> _WORK REQUEST_
In this exercise, the entries below include pictures. Repeat exactly the lines from the line with "Given: Open the Начальная комната side panel" to the line with "You are a computer-use", including both, but without the pictures.

> _RECORDS SUPPLIED_
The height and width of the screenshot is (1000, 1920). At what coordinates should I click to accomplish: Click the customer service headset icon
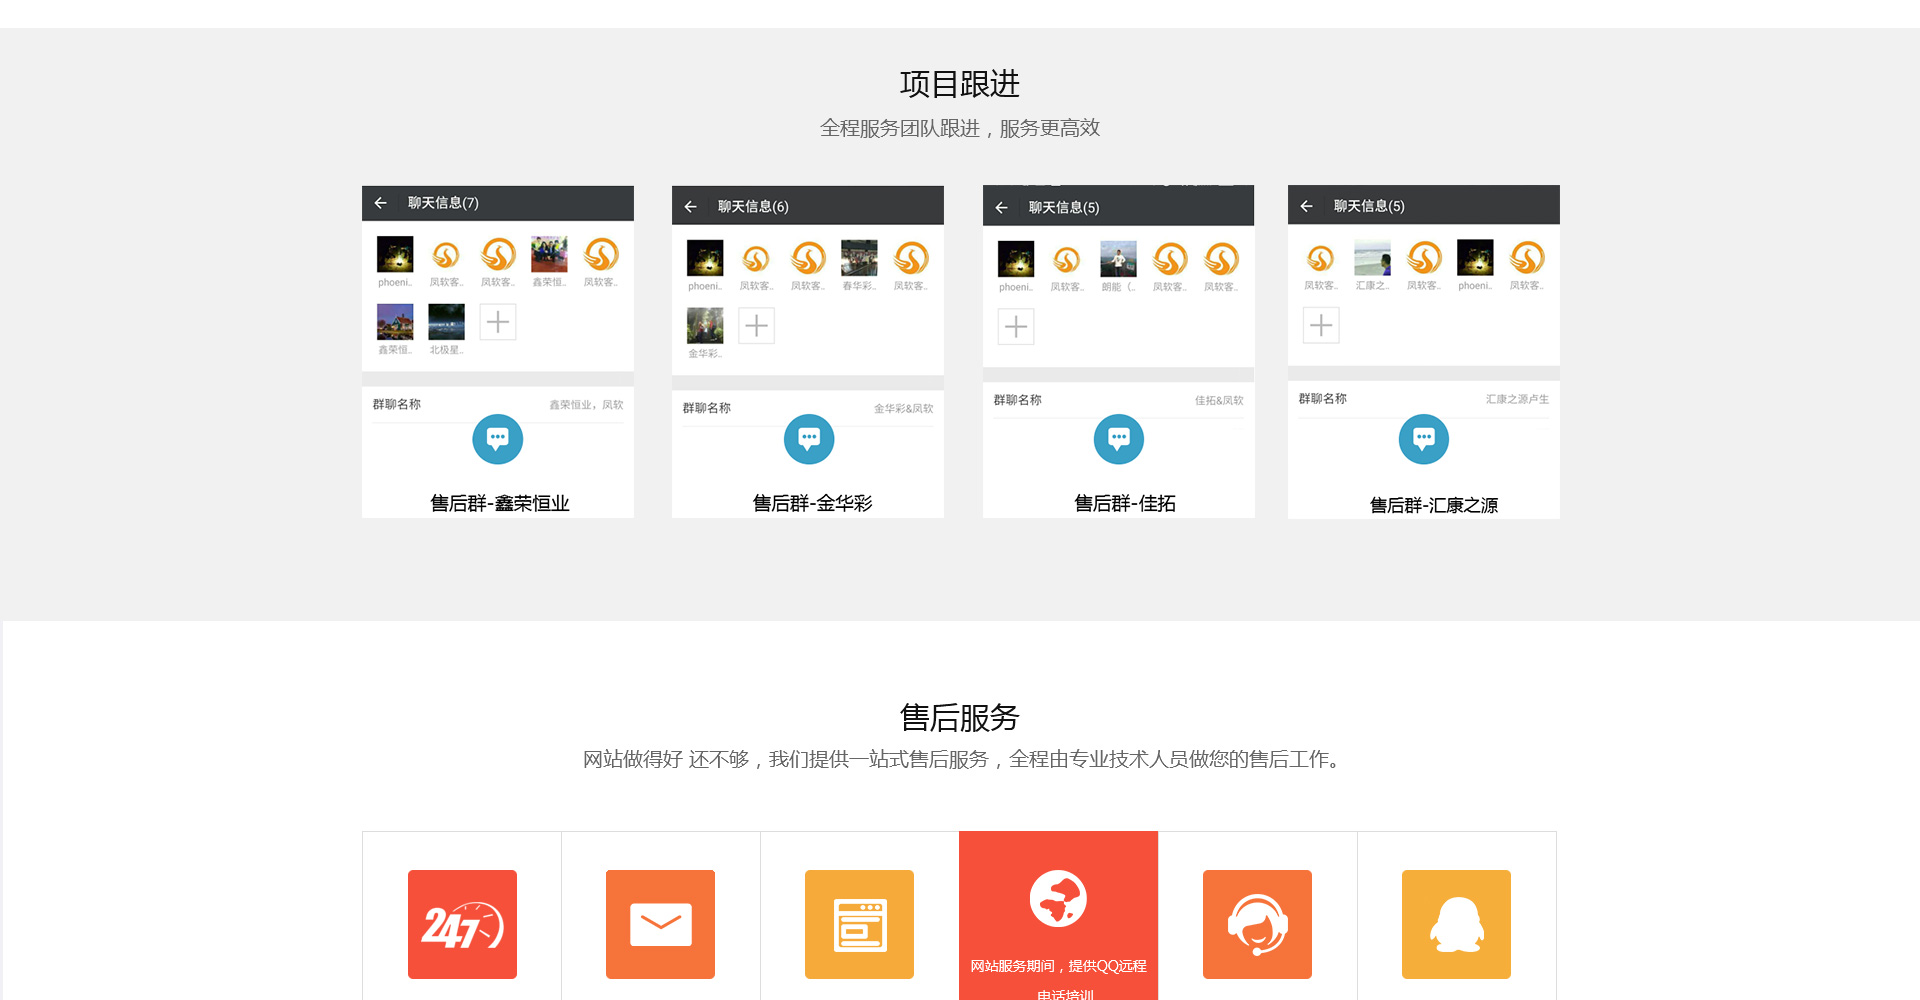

...

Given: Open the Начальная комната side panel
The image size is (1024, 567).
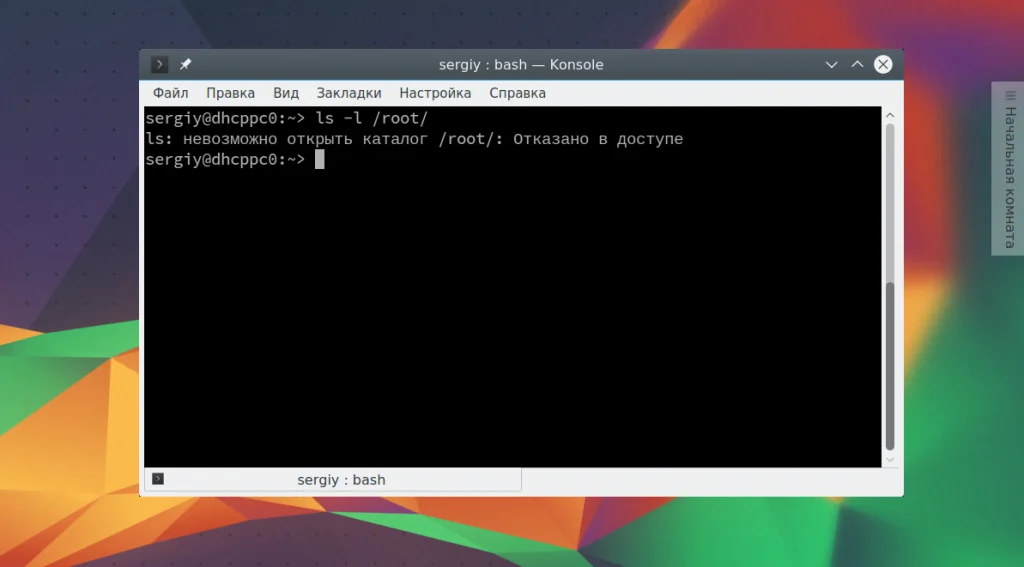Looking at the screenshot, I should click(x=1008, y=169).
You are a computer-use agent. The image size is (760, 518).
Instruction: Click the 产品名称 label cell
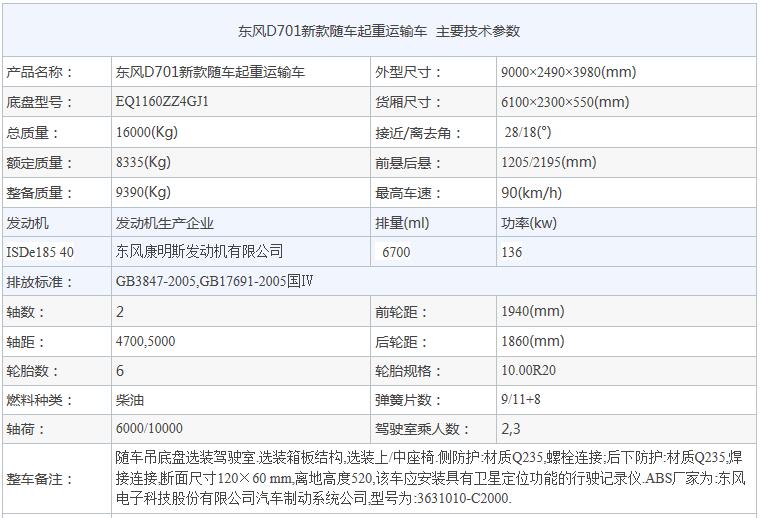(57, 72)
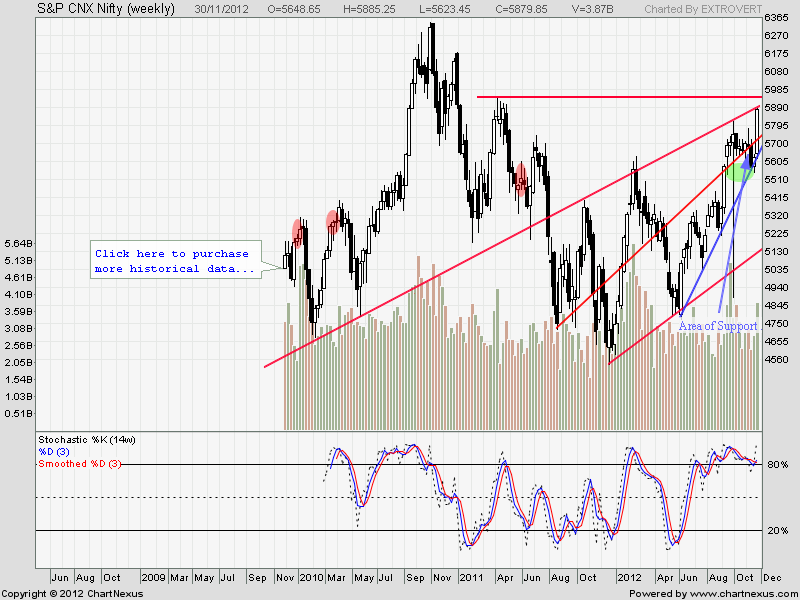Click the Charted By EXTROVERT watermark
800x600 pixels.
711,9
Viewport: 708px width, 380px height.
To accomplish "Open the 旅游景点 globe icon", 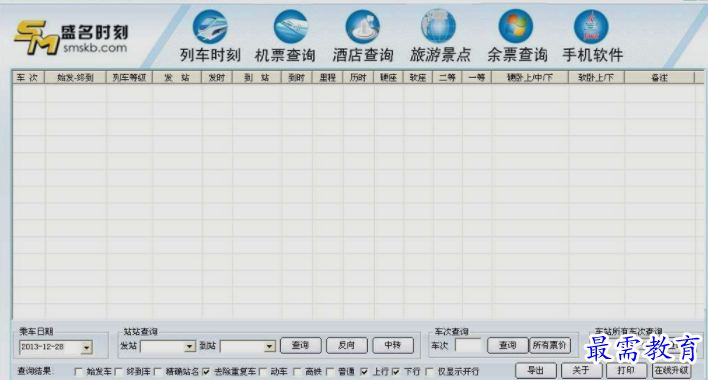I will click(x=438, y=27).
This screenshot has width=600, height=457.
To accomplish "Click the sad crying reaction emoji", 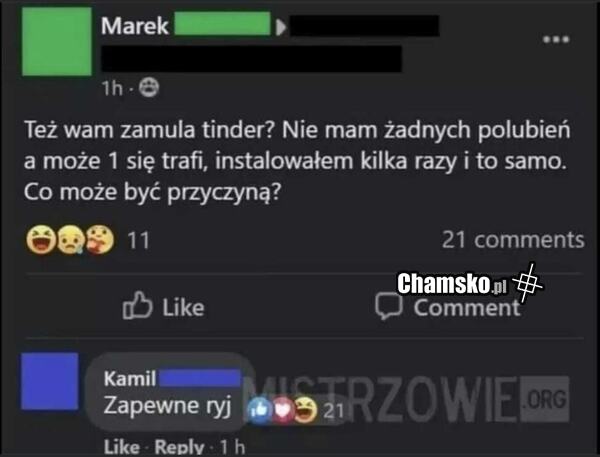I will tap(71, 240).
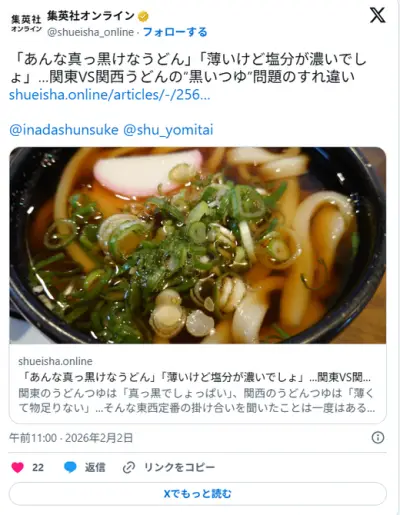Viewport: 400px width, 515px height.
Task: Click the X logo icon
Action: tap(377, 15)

> _RESPONSE TO THIS TASK_
Given: Open the Начальная комната side panel
The image size is (1024, 567).
Looking at the screenshot, I should click(x=1008, y=169).
You are a computer-use agent. The image size is (760, 518).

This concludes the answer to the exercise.